TEXT SECTION |
┌──
Models for physician compensation arrangements continue to change as health systems move toward physician alignment and clinical integration. Determining fair market value is critical for any physician compensation arrangement to satisfy the federal Stark and anti-kickback laws. These laws prohibit the payment or receipt of remuneration based on the volume or value of referrals of services paid for by a federal healthcare program. This article discusses the challenging task of determining fair market value under the Stark Law exception for physician employment arrangements.
The Stark Law prohibits a physician from referring Medicare beneficiaries to an entity (clinic, hospital, physician practice) for designated health services (DHS)1 when the physician (or his/her immediate family member) has a financial relationship with the entity. Stark further prohibits the entity from presenting claims to Medicare for the prohibited referrals of DHS. A physician has a financial relationship with an entity if he or she has an ownership or investment interest in the entity, or a direct compensation arrangement with the entity, e.g, as an employee or independent contractor. The physician and entity are held strictly liable under Stark if a prohibited referral for DHS is made and a claim is presented to Medicare, regardless of intent, and could be ordered to pay monetary penalties and treble damages.
└──
PROBLEMS TO WORK ON |
1) Copy the passage on physician compensation and the Stark Law word for word, between "Models for physician" and "physician employment arrangements.", inclusive.
2) According to the passage on physician compensation and the Stark Law, why is determining fair market value critical for a physician compensation arrangement? Answer in one to three sentences.
3) Continue the passage on physician compensation and the Stark Law, picking up after its final sentence.

COLLECTED DATA |
┌──
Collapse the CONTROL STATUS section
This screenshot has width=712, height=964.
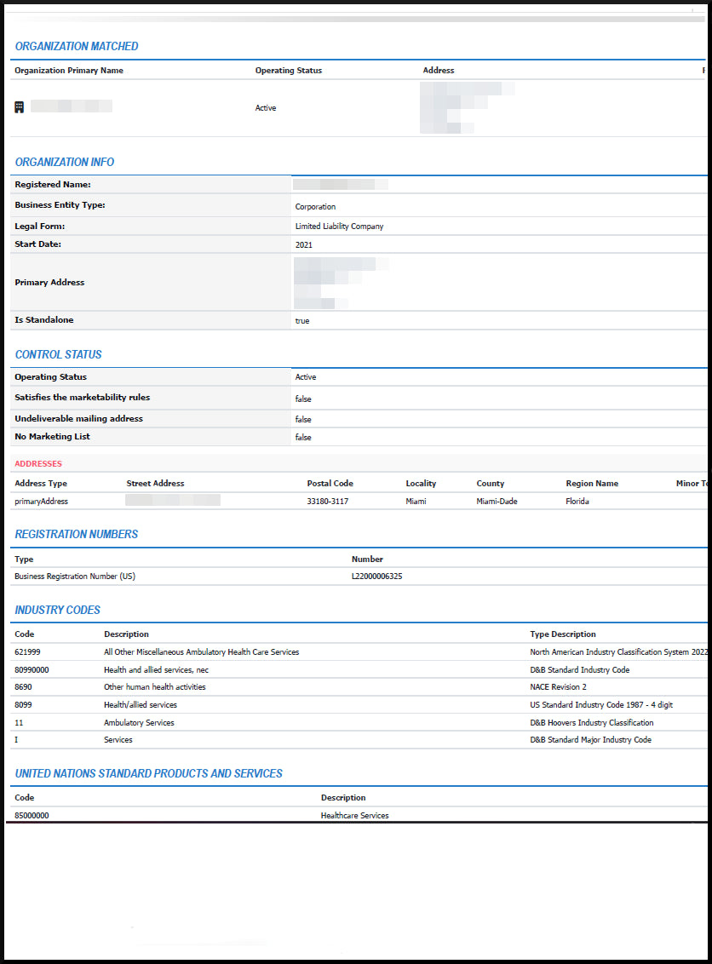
└──
TASK-BY-TASK ANSWERS |
1)
Models for physician compensation arrangements continue to change as health systems move toward physician alignment and clinical integration. Determining fair market value is critical for any physician compensation arrangement to satisfy the federal Stark and anti-kickback laws. These laws prohibit the payment or receipt of remuneration based on the volume or value of referrals of services paid for by a federal healthcare program. This article discusses the challenging task of determining fair market value under the Stark Law exception for physician employment arrangements.

2) Determining fair market value is critical because a physician compensation arrangement must satisfy the federal Stark and anti-kickback laws. These laws prohibit paying or receiving remuneration based on the volume or value of referrals of services paid for by a federal healthcare program.

3)
In short, if you have a compensation arrangement with a hospital or clinic that furnishes designated health services to Medicare beneficiaries and bills Medicare for those services, you are prohibited from referring Medicare patients to the entity for DHS, and the entity is prohibited from filing a claim with Medicare for the DHS unless a Stark exception applies. Every Stark exception to compensation arrangements, including the exceptions for “bona fide employment” and “personal services” arrangements, has three requirements: (i) compensation must be consistent with Fair Market Value (FMV) for the services performed; (ii) the volume or value of referrals generated or that could be generated by the parties cannot be taken into account; and (iii) the compensation must be commercially reasonable. For example, if the entity is paying you for a medical directorship and also for chairing a medical staff committee, your compensation should be FMV for each service you provide, as well as FMV in the aggregate. This “stacking” of physician services can sometimes result in total compensation falling outside the range of FMV.
The regulations do not define commercial reasonableness, and their definition of FMV is less than helpful. FMV is the value in arm’s-length transactions, consistent with the general market value. General market value means that the compensation (i) is the result of bona fide bargaining between well-informed parties who are not otherwise in a position to generate business for each other, (ii) has been included in other contemporaneous bona fide service agreements with comparable terms; and (iii) is not determined in any manner that takes into account the volume or value of anticipated or actual referrals.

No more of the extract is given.